WAStorageEmulator.exe init –sqlinstance .


This immediately resulted in a crash… not very user-friendly. Debugging into Visual Studio showed the problem to be an unhandled ArgumentException… hmm, maybe it doesn’t like the period specifier for the local instance. Let’s try (local) instead:


WAStorageEmulator.exe init –sqlinstance (local)


Okay, no crash this time, but now the process just hangs and seemingly does nothing. Taking a closer look using the totally awesome Process Monitor revealed no major problems with file or registry access.

Stumped, I then took another look at the command line help for WAStorageEmulator:


WAStorageEmulator.exe help init


Which yields this:


Windows Azure Storage Emulator command line tool
WAStorageEmulator.exe init [-server serverName] [-sqlinstance instanceName] [-forcecreate]
Performs one-time initialization to set up the emulator.
    -server serverName : Specifies the server hosting the SQL instance.
    -sqlinstance instanceName : Specifies the name of the SQL instance to be used.
    -forcecreate : Forces creation of the SQL database, even if it already exists.
    -inprocess : Performs initialization in the current process instead of spawning a new process. This requires the current process to have been launched with elevated permissions.
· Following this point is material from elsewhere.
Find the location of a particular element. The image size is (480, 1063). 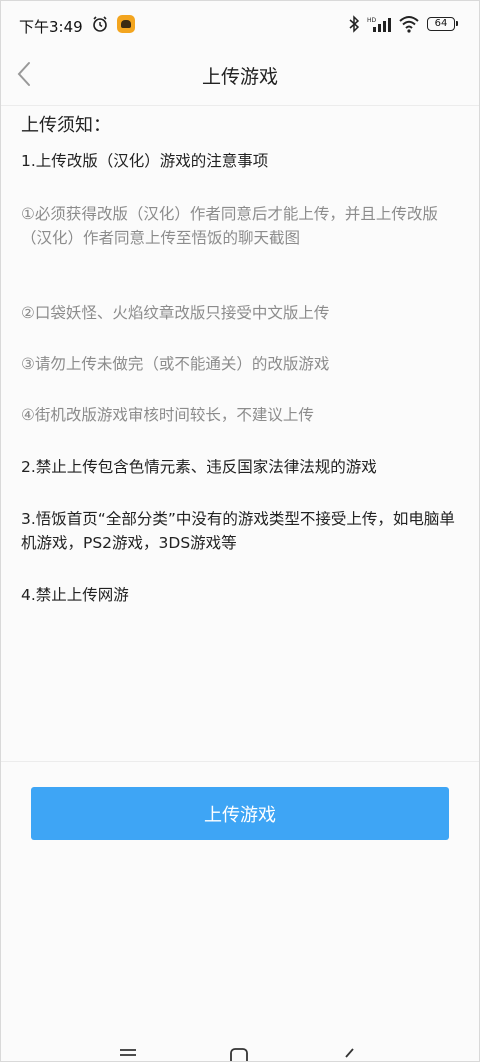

Okay, so there’s an option to specify machine name, too… seems like it could figure out that I want the local machine by default, but whatever:


WAStorageEmulator.exe init –server MyMachine –sqlinstance . –forcecreate –inprocess


(I threw in –forcecreate and –inprocess for good measure)

Success! This worked correctly and I finally had my emulator databases installed in my default SQL Server instance. That’s 90 minutes of my life I’ll never have back. <sigh> Moral of the story… tread lightly with WAStorageEmulator in Azure SDK 2.3… it seems slightly dodgy and still has a few rough spots.

Hope this saves someone else a bit of time and trouble.